RECORDED DATA:
-- Begin --

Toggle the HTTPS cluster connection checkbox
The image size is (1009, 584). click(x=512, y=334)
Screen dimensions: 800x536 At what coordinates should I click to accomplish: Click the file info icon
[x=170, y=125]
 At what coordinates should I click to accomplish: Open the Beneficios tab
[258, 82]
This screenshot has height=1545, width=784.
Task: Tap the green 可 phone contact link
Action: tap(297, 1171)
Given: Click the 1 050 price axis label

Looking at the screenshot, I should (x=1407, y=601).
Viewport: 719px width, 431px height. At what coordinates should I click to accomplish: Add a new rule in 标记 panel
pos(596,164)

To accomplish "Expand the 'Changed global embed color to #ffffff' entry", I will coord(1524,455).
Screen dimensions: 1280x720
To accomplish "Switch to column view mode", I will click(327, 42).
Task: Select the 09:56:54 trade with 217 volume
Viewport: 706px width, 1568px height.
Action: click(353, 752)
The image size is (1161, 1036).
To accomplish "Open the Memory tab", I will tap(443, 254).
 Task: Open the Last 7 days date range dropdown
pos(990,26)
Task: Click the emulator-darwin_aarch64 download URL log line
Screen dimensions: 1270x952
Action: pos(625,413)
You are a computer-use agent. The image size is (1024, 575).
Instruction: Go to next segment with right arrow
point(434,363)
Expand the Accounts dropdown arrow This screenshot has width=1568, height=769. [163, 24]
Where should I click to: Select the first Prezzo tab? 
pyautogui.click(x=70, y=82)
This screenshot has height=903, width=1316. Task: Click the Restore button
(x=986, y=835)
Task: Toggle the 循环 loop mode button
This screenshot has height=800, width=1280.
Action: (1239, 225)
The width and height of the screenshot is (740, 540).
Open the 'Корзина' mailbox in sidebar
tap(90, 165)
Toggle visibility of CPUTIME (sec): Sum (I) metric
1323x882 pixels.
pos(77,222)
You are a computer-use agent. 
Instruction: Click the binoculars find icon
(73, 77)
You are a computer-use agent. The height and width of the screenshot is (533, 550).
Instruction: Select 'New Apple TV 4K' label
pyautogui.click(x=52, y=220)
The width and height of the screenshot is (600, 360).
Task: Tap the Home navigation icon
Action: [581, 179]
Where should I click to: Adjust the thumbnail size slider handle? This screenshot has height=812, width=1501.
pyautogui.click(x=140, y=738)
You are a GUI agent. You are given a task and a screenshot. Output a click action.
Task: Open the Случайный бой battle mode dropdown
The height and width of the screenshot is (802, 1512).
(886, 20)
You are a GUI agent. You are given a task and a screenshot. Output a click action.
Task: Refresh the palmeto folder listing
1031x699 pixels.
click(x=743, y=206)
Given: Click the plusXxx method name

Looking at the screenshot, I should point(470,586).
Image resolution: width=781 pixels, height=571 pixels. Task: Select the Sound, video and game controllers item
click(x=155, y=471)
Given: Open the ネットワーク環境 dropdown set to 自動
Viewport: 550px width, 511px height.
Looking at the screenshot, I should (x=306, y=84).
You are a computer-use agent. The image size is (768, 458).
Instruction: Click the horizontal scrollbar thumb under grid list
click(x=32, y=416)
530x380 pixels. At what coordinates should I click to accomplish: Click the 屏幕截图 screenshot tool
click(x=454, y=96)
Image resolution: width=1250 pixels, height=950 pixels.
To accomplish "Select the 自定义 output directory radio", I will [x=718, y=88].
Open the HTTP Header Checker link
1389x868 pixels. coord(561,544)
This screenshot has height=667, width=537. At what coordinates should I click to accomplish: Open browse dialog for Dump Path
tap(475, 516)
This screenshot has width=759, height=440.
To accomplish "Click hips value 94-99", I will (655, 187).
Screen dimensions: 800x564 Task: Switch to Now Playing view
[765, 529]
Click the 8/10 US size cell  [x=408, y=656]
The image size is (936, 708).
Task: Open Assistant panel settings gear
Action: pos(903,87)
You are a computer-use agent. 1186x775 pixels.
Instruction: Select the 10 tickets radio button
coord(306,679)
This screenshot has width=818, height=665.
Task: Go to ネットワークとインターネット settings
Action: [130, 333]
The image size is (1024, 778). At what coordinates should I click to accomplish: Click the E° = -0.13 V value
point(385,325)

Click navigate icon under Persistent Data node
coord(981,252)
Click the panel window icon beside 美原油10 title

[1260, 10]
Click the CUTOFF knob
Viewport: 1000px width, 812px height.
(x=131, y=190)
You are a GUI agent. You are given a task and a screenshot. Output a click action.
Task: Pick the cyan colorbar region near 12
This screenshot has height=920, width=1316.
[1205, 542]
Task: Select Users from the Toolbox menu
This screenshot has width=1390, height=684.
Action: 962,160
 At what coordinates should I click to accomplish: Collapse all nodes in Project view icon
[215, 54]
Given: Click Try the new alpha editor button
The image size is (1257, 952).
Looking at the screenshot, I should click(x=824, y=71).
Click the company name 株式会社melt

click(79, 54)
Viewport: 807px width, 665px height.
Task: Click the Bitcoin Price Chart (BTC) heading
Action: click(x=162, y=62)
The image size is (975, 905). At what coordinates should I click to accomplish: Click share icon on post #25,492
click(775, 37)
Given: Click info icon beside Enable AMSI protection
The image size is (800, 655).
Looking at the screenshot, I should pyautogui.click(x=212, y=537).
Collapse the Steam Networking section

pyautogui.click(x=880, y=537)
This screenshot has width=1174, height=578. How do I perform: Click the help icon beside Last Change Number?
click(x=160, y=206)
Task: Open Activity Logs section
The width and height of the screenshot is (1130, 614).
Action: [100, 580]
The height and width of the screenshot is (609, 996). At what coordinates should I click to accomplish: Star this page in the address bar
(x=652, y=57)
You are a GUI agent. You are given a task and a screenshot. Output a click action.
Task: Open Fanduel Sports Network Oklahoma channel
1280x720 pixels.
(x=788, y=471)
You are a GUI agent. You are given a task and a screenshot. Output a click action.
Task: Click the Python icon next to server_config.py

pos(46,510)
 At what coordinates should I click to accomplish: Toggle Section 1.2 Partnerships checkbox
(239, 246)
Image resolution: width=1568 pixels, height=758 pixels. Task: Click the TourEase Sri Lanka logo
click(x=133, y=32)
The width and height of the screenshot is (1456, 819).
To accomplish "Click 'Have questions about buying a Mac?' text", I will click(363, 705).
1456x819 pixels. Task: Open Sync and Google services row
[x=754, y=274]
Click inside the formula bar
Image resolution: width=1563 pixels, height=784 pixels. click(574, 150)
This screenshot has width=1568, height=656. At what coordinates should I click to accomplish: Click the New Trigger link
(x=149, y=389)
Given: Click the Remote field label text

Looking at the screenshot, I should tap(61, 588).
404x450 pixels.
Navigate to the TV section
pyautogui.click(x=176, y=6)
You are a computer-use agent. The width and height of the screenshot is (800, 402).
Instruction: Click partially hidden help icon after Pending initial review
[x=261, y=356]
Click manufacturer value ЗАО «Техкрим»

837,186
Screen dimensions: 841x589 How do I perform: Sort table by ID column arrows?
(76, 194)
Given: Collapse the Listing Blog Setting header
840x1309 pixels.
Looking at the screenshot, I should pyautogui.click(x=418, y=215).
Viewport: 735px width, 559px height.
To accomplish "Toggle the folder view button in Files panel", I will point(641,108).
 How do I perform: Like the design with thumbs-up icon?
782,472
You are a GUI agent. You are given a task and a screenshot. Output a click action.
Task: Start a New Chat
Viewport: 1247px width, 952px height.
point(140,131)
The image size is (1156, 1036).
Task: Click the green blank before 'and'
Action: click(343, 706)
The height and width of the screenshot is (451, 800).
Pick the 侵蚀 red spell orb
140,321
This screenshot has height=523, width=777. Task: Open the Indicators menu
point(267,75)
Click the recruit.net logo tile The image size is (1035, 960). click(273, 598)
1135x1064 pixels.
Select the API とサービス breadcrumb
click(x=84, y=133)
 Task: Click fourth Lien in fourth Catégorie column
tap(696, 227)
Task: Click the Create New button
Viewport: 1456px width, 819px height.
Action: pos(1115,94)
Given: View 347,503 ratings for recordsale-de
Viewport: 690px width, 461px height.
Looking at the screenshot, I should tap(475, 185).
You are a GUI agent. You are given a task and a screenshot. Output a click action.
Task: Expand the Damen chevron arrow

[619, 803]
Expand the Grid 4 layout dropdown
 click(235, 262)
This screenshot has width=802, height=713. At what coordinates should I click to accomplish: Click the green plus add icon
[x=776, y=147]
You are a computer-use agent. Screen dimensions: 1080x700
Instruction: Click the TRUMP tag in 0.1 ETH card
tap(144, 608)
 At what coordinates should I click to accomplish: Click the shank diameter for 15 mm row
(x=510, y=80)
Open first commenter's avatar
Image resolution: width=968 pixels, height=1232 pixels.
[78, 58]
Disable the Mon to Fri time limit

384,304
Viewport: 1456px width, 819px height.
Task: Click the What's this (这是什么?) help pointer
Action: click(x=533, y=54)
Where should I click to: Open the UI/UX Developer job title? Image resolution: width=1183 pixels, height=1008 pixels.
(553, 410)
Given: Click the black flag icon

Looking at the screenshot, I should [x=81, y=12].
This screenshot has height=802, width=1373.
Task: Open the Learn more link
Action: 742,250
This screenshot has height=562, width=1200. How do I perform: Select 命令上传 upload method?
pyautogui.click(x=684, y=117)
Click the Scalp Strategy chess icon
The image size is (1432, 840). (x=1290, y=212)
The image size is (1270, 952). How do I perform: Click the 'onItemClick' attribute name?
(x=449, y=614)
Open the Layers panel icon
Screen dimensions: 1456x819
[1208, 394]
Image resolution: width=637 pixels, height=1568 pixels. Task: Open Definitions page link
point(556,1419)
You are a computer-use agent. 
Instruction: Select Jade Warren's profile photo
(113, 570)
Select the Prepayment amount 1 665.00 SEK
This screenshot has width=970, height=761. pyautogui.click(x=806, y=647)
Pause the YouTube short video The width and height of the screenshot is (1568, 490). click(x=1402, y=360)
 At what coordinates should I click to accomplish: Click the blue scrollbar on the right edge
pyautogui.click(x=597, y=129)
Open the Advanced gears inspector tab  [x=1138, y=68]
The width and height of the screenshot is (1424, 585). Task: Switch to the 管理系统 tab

-- End --

TASK REQUIREMENTS: Lay out the stretch of the listing above, from its start through the line containing "Action: click(353, 752)", as a numbered list, leaving out blank lines.

RESULT FOR THIS TASK:
1. Toggle the HTTPS cluster connection checkbox
2. The image size is (1009, 584). click(x=512, y=334)
3. Screen dimensions: 800x536 At what coordinates should I click to accomplish: Click the file info icon
4. [x=170, y=125]
5.  At what coordinates should I click to accomplish: Open the Beneficios tab
6. [258, 82]
7. This screenshot has height=1545, width=784.
8. Task: Tap the green 可 phone contact link
9. Action: tap(297, 1171)
10. Given: Click the 1 050 price axis label
11. Looking at the screenshot, I should (x=1407, y=601).
12. Viewport: 719px width, 431px height. At what coordinates should I click to accomplish: Add a new rule in 标记 panel
13. pos(596,164)
14. To accomplish "Expand the 'Changed global embed color to #ffffff' entry", I will coord(1524,455).
15. Screen dimensions: 1280x720
16. To accomplish "Switch to column view mode", I will click(327, 42).
17. Task: Select the 09:56:54 trade with 217 volume
18. Viewport: 706px width, 1568px height.
19. Action: click(353, 752)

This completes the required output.